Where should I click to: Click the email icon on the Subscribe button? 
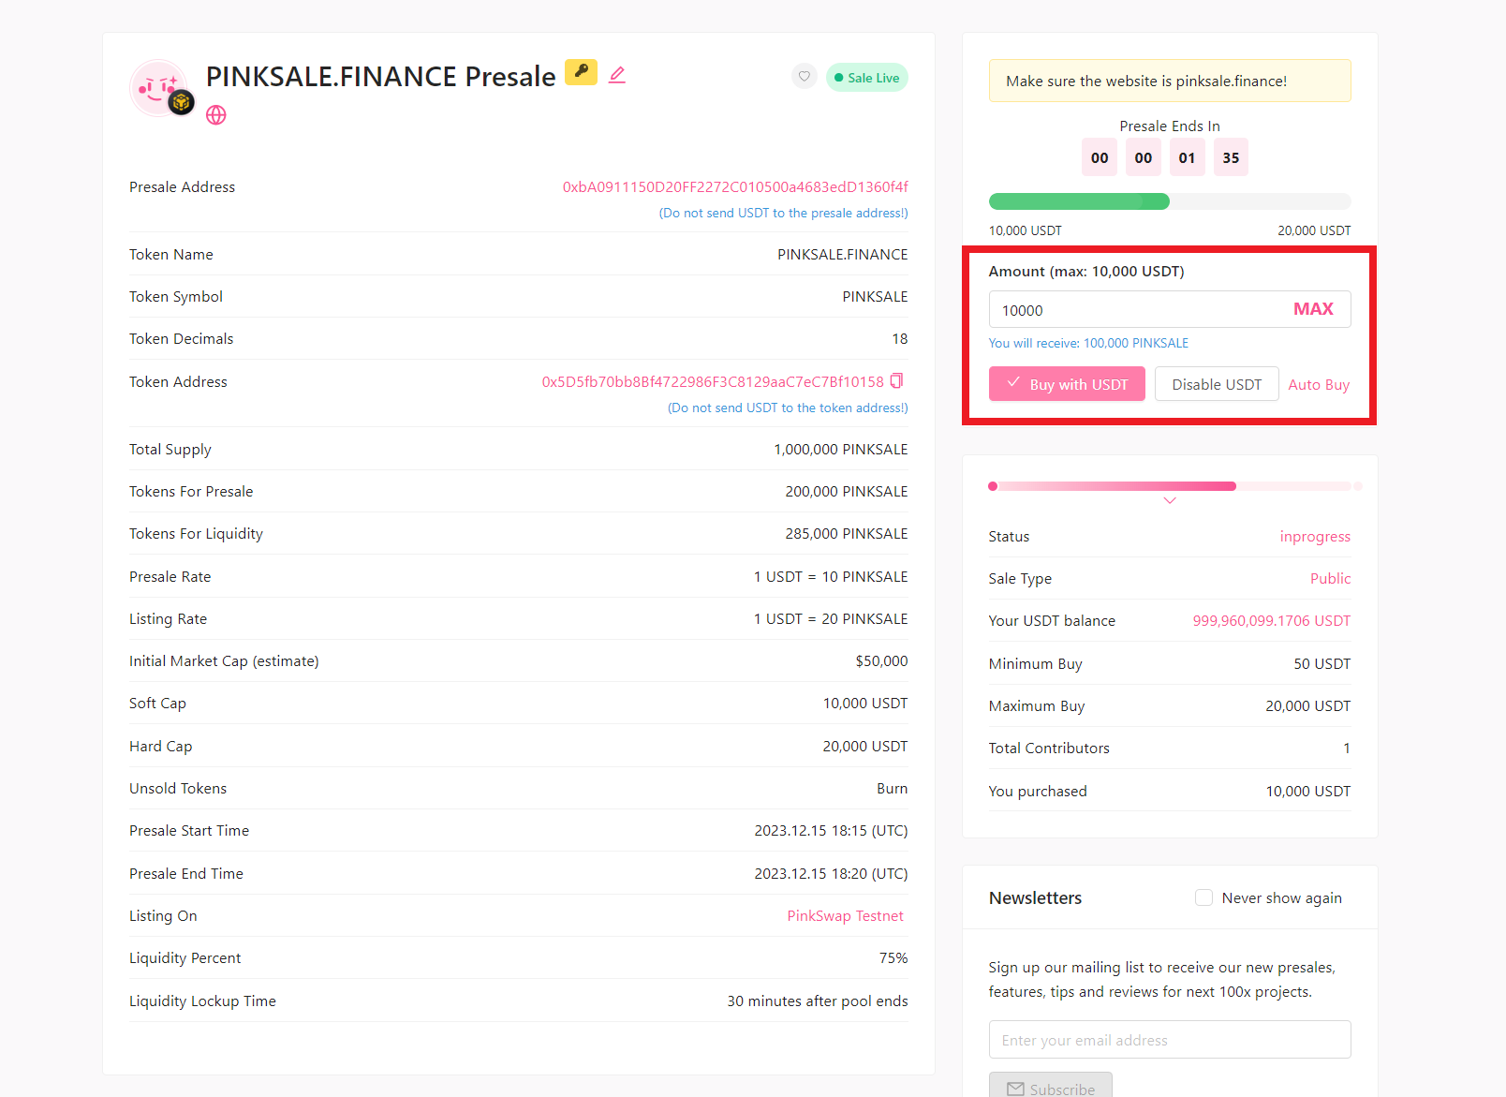coord(1014,1089)
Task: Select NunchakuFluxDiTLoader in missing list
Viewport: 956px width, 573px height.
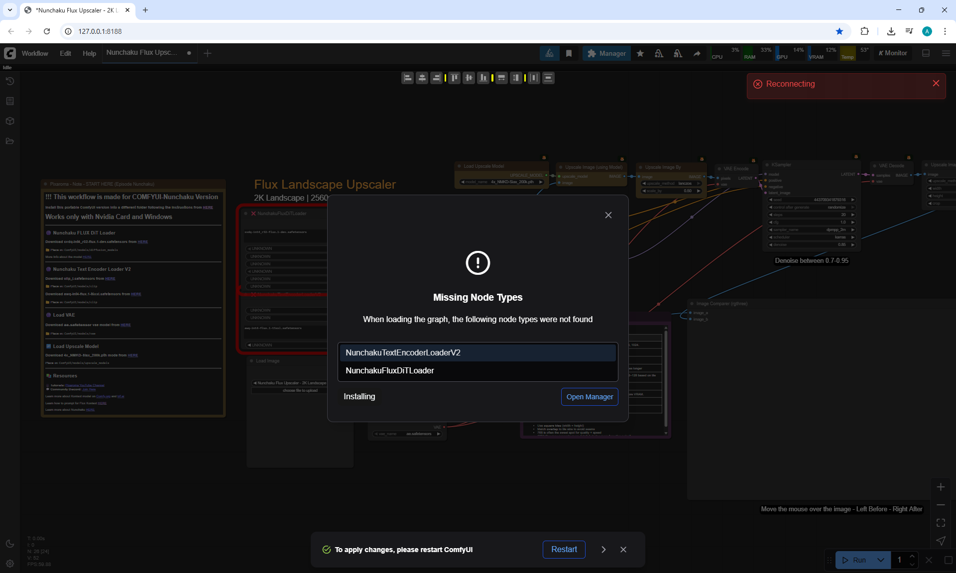Action: click(x=389, y=370)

┄┄┄┄┄┄

What you need to do:
Your copy should match the material above exactly, minus its pictures.

Expected answer:
Where should I click to: Click the email icon on the Subscribe button? 
coord(1014,1089)
Task: Select NunchakuFluxDiTLoader in missing list
Viewport: 956px width, 573px height.
Action: click(x=389, y=370)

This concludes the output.